- Cabo Verde vai às urnas neste domingo para eleger o governo.
- O MpD junta feitos macroeconómicos considerados históricos, com fome e desemprego baixos.
- Mesmo assim, 40% dos cabo-verdianos querem partir do arquipélago.
- Os jovens, em particular, mostram desânimo relativamente à participação na democracia de alternância pacífica e no Estado de direito.
- o país é apresentado como um exemplo de estabilidade na África, mas persiste o ceticismo sobre mudanças reais na vida das pessoas.
Cabo Verde vai às urnas neste domingo para eleger o governo, num processo marcado pela defesa de uma democracia consolidada e por uma alternância pacífica de poder.

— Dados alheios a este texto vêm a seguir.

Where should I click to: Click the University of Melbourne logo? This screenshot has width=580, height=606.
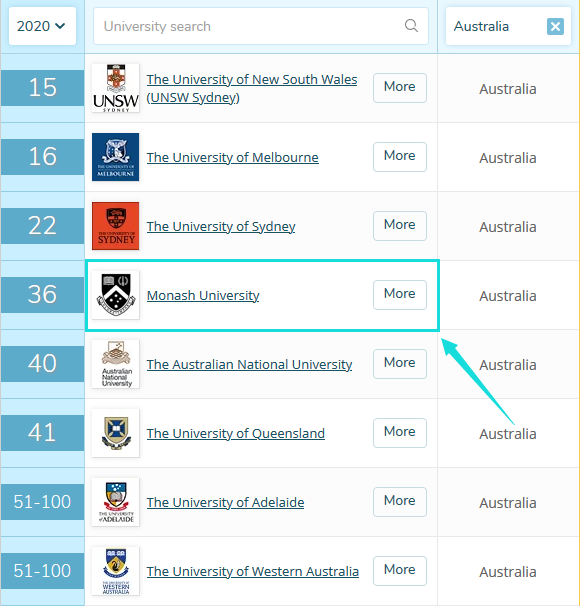click(116, 157)
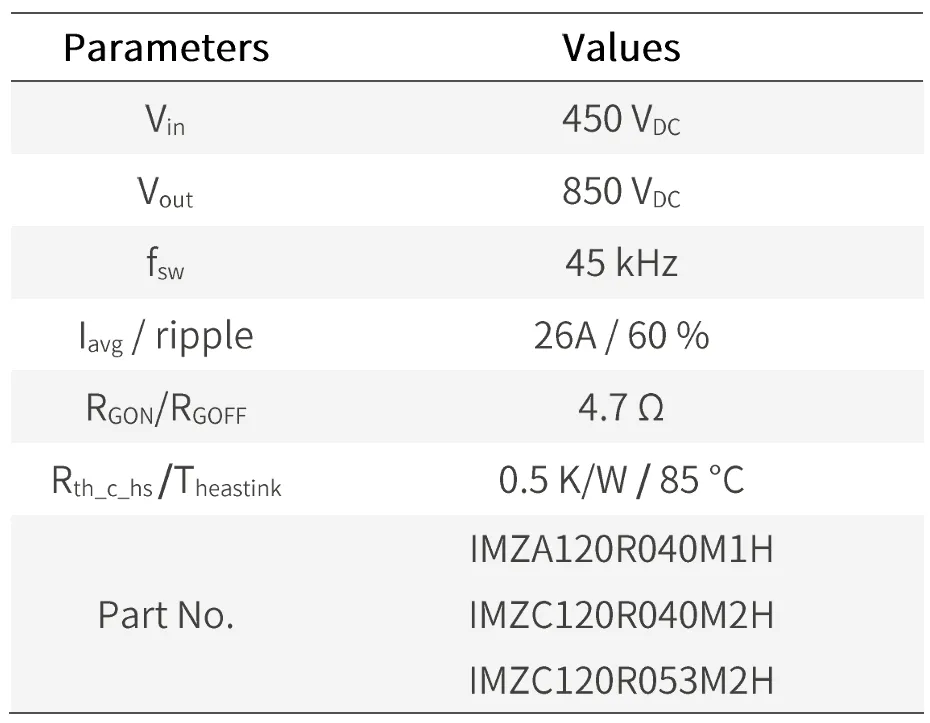930x723 pixels.
Task: Select the 450 VDC value
Action: [x=621, y=119]
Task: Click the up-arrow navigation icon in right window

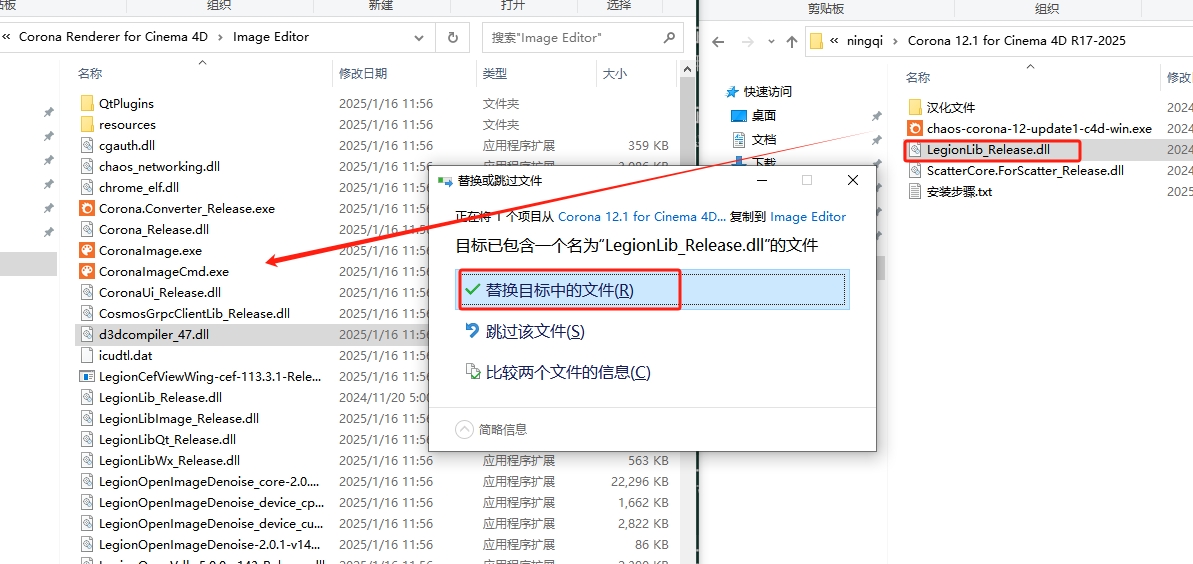Action: 791,42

Segundo o MpD, o país alcançou feitos macroeconómicos relevantes, com fome significativamente reduzida e desemprego baixo, o que sustenta a narrativa de estabilidade económica.
Apesar disso, parte da população, especialmente jovens, mostra-se desmotivada para participar no processo político. Um recorte relevante aponta que 40% dos cabo-verdianos querem partir do arquipélago.
A análise sugere que a desconfiança na mudança efetiva de vida persiste, mesmo com o reconhecimento internacional de Cabo Verde como Estado de direito estável e com instituições consolidadas.